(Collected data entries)
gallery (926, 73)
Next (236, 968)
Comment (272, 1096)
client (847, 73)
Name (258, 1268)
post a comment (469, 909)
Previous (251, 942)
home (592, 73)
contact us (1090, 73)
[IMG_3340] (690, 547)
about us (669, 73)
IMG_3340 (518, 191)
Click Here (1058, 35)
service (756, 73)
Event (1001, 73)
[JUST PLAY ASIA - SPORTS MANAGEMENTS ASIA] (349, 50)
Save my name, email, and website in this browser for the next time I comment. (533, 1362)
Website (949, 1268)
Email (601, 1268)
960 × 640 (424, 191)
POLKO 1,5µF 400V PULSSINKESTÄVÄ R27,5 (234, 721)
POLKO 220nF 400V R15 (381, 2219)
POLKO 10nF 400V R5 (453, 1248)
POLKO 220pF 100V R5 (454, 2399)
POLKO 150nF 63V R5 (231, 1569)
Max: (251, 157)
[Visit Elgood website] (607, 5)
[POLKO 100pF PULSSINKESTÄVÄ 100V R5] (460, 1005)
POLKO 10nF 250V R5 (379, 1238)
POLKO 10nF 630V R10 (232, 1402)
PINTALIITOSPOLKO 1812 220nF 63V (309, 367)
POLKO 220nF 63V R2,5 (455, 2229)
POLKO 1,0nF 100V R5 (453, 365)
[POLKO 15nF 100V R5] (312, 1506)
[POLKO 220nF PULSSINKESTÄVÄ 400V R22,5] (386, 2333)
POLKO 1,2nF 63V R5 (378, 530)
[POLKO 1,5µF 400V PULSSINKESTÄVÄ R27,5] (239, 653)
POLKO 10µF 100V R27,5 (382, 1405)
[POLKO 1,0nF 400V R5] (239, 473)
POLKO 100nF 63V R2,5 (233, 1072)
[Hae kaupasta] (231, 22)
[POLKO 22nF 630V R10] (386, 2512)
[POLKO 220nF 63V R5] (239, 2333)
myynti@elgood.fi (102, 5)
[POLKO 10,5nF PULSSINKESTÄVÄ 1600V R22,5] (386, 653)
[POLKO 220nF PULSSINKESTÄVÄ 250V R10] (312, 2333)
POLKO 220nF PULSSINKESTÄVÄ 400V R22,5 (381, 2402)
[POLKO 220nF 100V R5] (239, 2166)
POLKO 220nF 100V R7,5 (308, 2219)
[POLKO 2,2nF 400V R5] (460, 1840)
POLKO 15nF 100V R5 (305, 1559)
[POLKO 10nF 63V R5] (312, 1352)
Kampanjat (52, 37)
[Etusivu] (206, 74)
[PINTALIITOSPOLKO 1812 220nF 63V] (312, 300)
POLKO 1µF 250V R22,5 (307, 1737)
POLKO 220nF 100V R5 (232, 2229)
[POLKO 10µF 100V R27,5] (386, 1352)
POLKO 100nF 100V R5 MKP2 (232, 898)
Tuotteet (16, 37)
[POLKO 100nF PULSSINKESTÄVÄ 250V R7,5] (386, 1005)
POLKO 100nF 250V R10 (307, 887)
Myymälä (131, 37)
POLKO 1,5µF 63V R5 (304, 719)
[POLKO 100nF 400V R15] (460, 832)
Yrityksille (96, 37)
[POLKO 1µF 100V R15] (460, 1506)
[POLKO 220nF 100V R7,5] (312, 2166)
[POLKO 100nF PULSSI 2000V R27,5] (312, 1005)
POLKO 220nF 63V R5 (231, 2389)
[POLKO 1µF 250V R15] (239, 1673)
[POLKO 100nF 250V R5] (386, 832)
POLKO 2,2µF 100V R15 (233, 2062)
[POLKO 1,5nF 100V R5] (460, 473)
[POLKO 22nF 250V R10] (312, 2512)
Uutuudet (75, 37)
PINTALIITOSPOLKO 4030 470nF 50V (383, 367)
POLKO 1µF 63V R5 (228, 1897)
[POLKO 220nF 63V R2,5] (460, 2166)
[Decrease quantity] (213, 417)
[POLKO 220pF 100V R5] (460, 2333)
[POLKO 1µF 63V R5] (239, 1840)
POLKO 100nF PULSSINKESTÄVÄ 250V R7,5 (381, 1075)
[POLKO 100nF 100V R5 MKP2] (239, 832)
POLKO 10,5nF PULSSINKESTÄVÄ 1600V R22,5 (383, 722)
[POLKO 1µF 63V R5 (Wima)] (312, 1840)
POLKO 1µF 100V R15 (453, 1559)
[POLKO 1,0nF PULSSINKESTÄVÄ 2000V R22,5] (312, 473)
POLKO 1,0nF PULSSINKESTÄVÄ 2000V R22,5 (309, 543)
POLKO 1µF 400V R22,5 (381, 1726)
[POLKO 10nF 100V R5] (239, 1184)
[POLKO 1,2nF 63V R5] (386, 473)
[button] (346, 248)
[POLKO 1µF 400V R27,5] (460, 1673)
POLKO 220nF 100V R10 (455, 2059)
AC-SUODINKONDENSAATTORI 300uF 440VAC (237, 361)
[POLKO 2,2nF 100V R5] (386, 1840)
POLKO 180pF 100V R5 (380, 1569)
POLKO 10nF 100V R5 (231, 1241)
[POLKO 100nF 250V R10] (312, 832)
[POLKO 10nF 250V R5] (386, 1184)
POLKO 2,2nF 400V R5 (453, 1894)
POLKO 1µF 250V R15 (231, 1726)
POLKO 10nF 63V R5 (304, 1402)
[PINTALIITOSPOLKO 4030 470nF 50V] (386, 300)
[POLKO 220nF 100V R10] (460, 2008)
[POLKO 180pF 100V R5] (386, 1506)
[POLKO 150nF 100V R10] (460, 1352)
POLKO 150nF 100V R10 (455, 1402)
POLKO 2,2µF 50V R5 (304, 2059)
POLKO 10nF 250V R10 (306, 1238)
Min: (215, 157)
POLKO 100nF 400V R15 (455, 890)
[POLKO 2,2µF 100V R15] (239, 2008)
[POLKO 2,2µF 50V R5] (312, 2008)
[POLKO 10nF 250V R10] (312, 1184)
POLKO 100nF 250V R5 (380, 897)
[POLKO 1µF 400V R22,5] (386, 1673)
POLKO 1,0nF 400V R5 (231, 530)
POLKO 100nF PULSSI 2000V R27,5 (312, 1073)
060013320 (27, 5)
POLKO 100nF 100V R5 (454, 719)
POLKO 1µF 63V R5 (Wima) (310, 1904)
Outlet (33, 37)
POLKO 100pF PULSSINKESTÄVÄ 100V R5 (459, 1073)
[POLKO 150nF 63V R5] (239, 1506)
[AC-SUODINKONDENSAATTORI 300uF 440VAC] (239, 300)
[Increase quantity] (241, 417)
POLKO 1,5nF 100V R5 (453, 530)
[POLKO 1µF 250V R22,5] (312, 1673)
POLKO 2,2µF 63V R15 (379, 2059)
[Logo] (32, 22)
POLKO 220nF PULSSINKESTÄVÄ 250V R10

**Exercise prompt**
The answer must be all of the entries, restated exactly.

**Reply**
gallery (926, 73)
Next (236, 968)
Comment (272, 1096)
client (847, 73)
Name (258, 1268)
post a comment (469, 909)
Previous (251, 942)
home (592, 73)
contact us (1090, 73)
[IMG_3340] (690, 547)
about us (669, 73)
IMG_3340 (518, 191)
Click Here (1058, 35)
service (756, 73)
Event (1001, 73)
[JUST PLAY ASIA - SPORTS MANAGEMENTS ASIA] (349, 50)
Save my name, email, and website in this browser for the next time I comment. (533, 1362)
Website (949, 1268)
Email (601, 1268)
960 × 640 (424, 191)
POLKO 1,5µF 400V PULSSINKESTÄVÄ R27,5 (234, 721)
POLKO 220nF 400V R15 (381, 2219)
POLKO 10nF 400V R5 (453, 1248)
POLKO 220pF 100V R5 (454, 2399)
POLKO 150nF 63V R5 (231, 1569)
Max: (251, 157)
[Visit Elgood website] (607, 5)
[POLKO 100pF PULSSINKESTÄVÄ 100V R5] (460, 1005)
POLKO 10nF 250V R5 (379, 1238)
POLKO 10nF 630V R10 (232, 1402)
PINTALIITOSPOLKO 1812 220nF 63V (309, 367)
POLKO 220nF 63V R2,5 (455, 2229)
POLKO 1,0nF 100V R5 (453, 365)
[POLKO 15nF 100V R5] (312, 1506)
[POLKO 220nF PULSSINKESTÄVÄ 400V R22,5] (386, 2333)
POLKO 1,2nF 63V R5 (378, 530)
[POLKO 1,5µF 400V PULSSINKESTÄVÄ R27,5] (239, 653)
POLKO 10µF 100V R27,5 (382, 1405)
[POLKO 1,0nF 400V R5] (239, 473)
POLKO 100nF 63V R2,5 (233, 1072)
[Hae kaupasta] (231, 22)
[POLKO 22nF 630V R10] (386, 2512)
[POLKO 220nF 63V R5] (239, 2333)
myynti@elgood.fi (102, 5)
[POLKO 10,5nF PULSSINKESTÄVÄ 1600V R22,5] (386, 653)
[POLKO 220nF PULSSINKESTÄVÄ 250V R10] (312, 2333)
POLKO 220nF PULSSINKESTÄVÄ 400V R22,5 (381, 2402)
[POLKO 220nF 100V R5] (239, 2166)
POLKO 220nF 100V R7,5 (308, 2219)
[POLKO 2,2nF 400V R5] (460, 1840)
POLKO 15nF 100V R5 (305, 1559)
[POLKO 10nF 63V R5] (312, 1352)
Kampanjat (52, 37)
[Etusivu] (206, 74)
[PINTALIITOSPOLKO 1812 220nF 63V] (312, 300)
POLKO 1µF 250V R22,5 (307, 1737)
POLKO 220nF 100V R5 (232, 2229)
[POLKO 10µF 100V R27,5] (386, 1352)
POLKO 100nF 100V R5 MKP2 (232, 898)
Tuotteet (16, 37)
[POLKO 100nF PULSSINKESTÄVÄ 250V R7,5] (386, 1005)
POLKO 100nF 250V R10 (307, 887)
Myymälä (131, 37)
POLKO 1,5µF 63V R5 (304, 719)
[POLKO 100nF 400V R15] (460, 832)
Yrityksille (96, 37)
[POLKO 1µF 100V R15] (460, 1506)
[POLKO 220nF 100V R7,5] (312, 2166)
[POLKO 100nF PULSSI 2000V R27,5] (312, 1005)
POLKO 220nF 63V R5 (231, 2389)
[POLKO 1µF 250V R15] (239, 1673)
[POLKO 100nF 250V R5] (386, 832)
POLKO 2,2µF 100V R15 (233, 2062)
[POLKO 1,5nF 100V R5] (460, 473)
[POLKO 22nF 250V R10] (312, 2512)
Uutuudet (75, 37)
PINTALIITOSPOLKO 4030 470nF 50V (383, 367)
POLKO 1µF 63V R5 (228, 1897)
[POLKO 220nF 63V R2,5] (460, 2166)
[Decrease quantity] (213, 417)
[POLKO 220pF 100V R5] (460, 2333)
[POLKO 1µF 63V R5] (239, 1840)
POLKO 100nF PULSSINKESTÄVÄ 250V R7,5 (381, 1075)
[POLKO 100nF 100V R5 MKP2] (239, 832)
POLKO 10,5nF PULSSINKESTÄVÄ 1600V R22,5 (383, 722)
[POLKO 1µF 63V R5 (Wima)] (312, 1840)
POLKO 1µF 100V R15 (453, 1559)
[POLKO 1,0nF PULSSINKESTÄVÄ 2000V R22,5] (312, 473)
POLKO 1,0nF PULSSINKESTÄVÄ 2000V R22,5 (309, 543)
POLKO 1µF 400V R22,5 (381, 1726)
[POLKO 10nF 100V R5] (239, 1184)
[POLKO 1,2nF 63V R5] (386, 473)
[button] (346, 248)
[POLKO 1µF 400V R27,5] (460, 1673)
POLKO 220nF 100V R10 (455, 2059)
AC-SUODINKONDENSAATTORI 300uF 440VAC (237, 361)
[POLKO 2,2nF 100V R5] (386, 1840)
POLKO 180pF 100V R5 (380, 1569)
POLKO 10nF 100V R5 (231, 1241)
[POLKO 100nF 250V R10] (312, 832)
[POLKO 10nF 250V R5] (386, 1184)
POLKO 2,2nF 400V R5 (453, 1894)
POLKO 1µF 250V R15 (231, 1726)
POLKO 10nF 63V R5 (304, 1402)
[PINTALIITOSPOLKO 4030 470nF 50V] (386, 300)
[POLKO 220nF 100V R10] (460, 2008)
[POLKO 180pF 100V R5] (386, 1506)
[POLKO 150nF 100V R10] (460, 1352)
POLKO 150nF 100V R10 (455, 1402)
POLKO 2,2µF 50V R5 (304, 2059)
POLKO 10nF 250V R10 (306, 1238)
Min: (215, 157)
POLKO 100nF 400V R15 (455, 890)
[POLKO 2,2µF 100V R15] (239, 2008)
[POLKO 2,2µF 50V R5] (312, 2008)
[POLKO 10nF 250V R10] (312, 1184)
POLKO 100nF 250V R5 (380, 897)
[POLKO 1µF 400V R22,5] (386, 1673)
POLKO 1,0nF 400V R5 (231, 530)
POLKO 100nF PULSSI 2000V R27,5 (312, 1073)
060013320 (27, 5)
POLKO 100nF 100V R5 (454, 719)
POLKO 1µF 63V R5 (Wima) (310, 1904)
Outlet (33, 37)
POLKO 100pF PULSSINKESTÄVÄ 100V R5 (459, 1073)
[POLKO 150nF 63V R5] (239, 1506)
[AC-SUODINKONDENSAATTORI 300uF 440VAC] (239, 300)
[Increase quantity] (241, 417)
POLKO 1,5nF 100V R5 (453, 530)
[POLKO 1µF 250V R22,5] (312, 1673)
POLKO 2,2µF 63V R15 (379, 2059)
[Logo] (32, 22)
POLKO 220nF PULSSINKESTÄVÄ 250V R10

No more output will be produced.